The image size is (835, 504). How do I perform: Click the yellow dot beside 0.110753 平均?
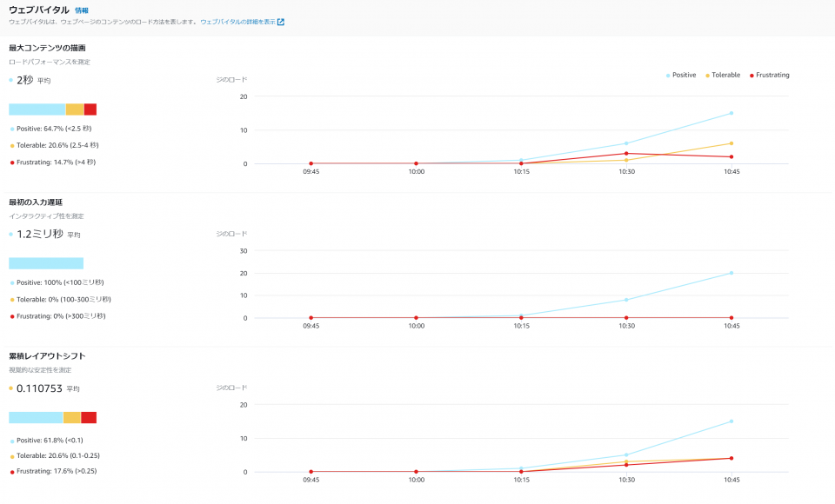(10, 388)
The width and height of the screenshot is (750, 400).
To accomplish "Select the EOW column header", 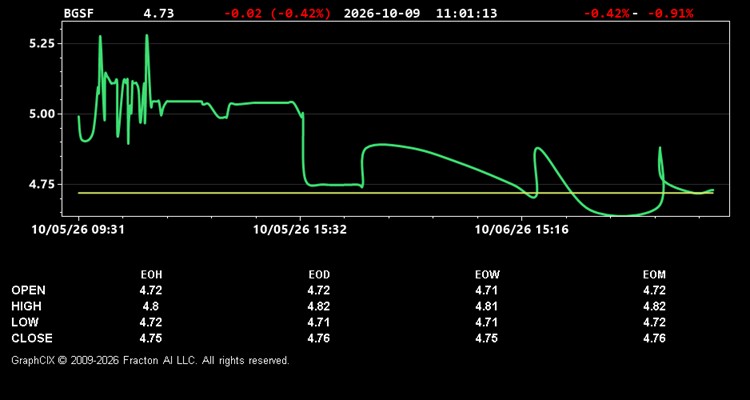I will [x=487, y=275].
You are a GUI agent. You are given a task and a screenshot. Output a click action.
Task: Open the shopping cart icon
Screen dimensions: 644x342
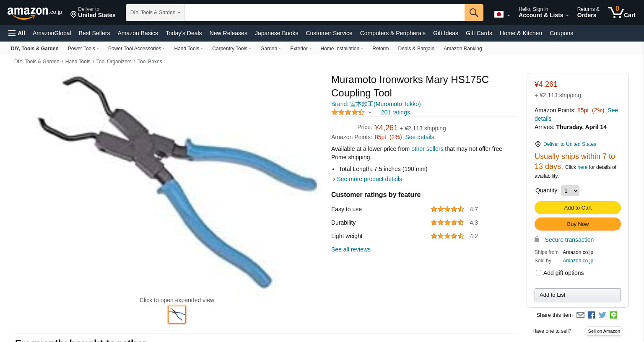tap(622, 12)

● ● ●

REQUIRED ACTION: Begin with the line containing "Task: Open the shopping cart icon", stop at the last line of the records above, and copy every line in between exactly, both ends included, with no pictures.

TASK RESPONSE:
Task: Open the shopping cart icon
Screen dimensions: 644x342
tap(622, 12)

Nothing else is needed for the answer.